### WORK TO DO
(A) In the passage on discovery algorithms, what other name is given for clustering?
(B) Repeat the passage on discovery algorithms word for word, from "Also Known As: Segmentation" to "roles & goals.".
(C) Go on with the passage on discovery algorithms, picking up right after its last sentence.

### SELECTED EXTRACT
The algorithms used in discovery have one thing in common: there is no “goal” within the data. Instead, the goal is to look at a pile of existing data and extract insights in a bottom-up manner — learn about customers, group them together, and understand how they are already working.

While these techniques are best known when applied to “big” data sets that have log data from millions of users, they’ve also been applied successfully on small datasets too — each of them should seem eerily similar to qualitative methods that extract similar insights from qualitative research methods.

Discover Algorithm #1: Clustering

Also Known As: Segmentation analysis
Qualitative Methods That Yield Similar Insights: Personas, roles & goals, affinitization
Use When: You have a set of data about people (from logs, or manually collected e.g. in surveys), you don’t want to look at every individual customer row by hand, and want to extract themes or groupings to form a bigger picture. e.g. if you hope to describe your customers in 4 groups. You may also segment your customers in order to use those segments to slice other data, e.g. to describe how behavior patterns differ between 4 groups of users. This can feed into qualitative methods such as personas or roles & goals.

### RECORDS PROVIDED
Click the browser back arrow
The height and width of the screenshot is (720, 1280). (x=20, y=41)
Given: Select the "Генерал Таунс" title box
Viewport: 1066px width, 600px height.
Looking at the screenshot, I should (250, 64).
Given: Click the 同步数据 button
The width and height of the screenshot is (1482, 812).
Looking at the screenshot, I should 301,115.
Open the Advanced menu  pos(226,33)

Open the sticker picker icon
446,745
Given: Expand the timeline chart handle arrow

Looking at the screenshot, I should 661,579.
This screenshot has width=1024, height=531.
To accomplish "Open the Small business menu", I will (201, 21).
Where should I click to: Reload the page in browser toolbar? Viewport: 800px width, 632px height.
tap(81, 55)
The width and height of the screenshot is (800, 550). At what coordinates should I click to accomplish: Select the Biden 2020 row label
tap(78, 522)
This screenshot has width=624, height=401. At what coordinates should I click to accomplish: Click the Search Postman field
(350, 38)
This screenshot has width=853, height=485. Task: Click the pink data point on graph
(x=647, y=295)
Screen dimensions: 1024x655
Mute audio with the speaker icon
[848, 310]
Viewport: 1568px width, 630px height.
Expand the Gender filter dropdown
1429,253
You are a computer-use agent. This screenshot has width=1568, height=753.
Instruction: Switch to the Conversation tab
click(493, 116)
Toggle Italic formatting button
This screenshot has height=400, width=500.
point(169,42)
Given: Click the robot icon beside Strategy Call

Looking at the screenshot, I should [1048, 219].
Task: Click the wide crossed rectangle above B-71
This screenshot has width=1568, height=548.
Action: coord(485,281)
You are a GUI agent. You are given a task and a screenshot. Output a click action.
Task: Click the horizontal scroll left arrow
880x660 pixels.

### EXPECTED OUTPUTS
(A) Segmentation analysis.

(B)
Also Known As: Segmentation analysis
Qualitative Methods That Yield Similar Insights: Personas, roles & goals, affinitization
Use When: You have a set of data about people (from logs, or manually collected e.g. in surveys), you don’t want to look at every individual customer row by hand, and want to extract themes or groupings to form a bigger picture. e.g. if you hope to describe your customers in 4 groups. You may also segment your customers in order to use those segments to slice other data, e.g. to describe how behavior patterns differ between 4 groups of users. This can feed into qualitative methods such as personas or roles & goals.

(C)
Data Recommendations: >100 rows of data where each row represents a person or thing, 2 or more descriptive columns

Cluster analysis is most often used to segment & group users into a smaller set of groups — instead of of working with 100 users who all seem unique, you can use clustering to sort them into a smaller number of groups (typically between 3–8 groups so it’s easy to present). If your goal is to create personas and you want to supplement your qualitative research, clustering is the best method to help you using bottom-up data: start from a data set with traits about users and cluster them together, and then label the groups and create personas out of them.

Clustering can be used on many other data sets, however, using them to segment people into several groups is the most common teaching example — it’s easy to understand why a marketer or designer would want to split your users into a set of groups that behave similarly, not unlike cliques in high school.

It’s very common to use clustering on a data set with a lot of information about user behavior, and then use this to help pick a number of groups and look at traits. You might look at groups and create personas based off the groups identified in the data, for example “Sandra the socialite” (because people in that group use a lot of social media functions), “Ivan the introvert” (if users in that group don’t use a lot of social media), and so on.

Figure courtesy of Wikimedia Commons.

Types Of Clustering: There are two key types of cluster analysis that might be useful to UX research:

  1. k-means
  2. hierarchical clustering

These two work from different directions — with k-means you start by telling it how many groups you want to create (that’s the “k” in “k-means”). For hierarchical clustering you run the clustering analysis and then look at the traits of the groups to decide how many groups to pick.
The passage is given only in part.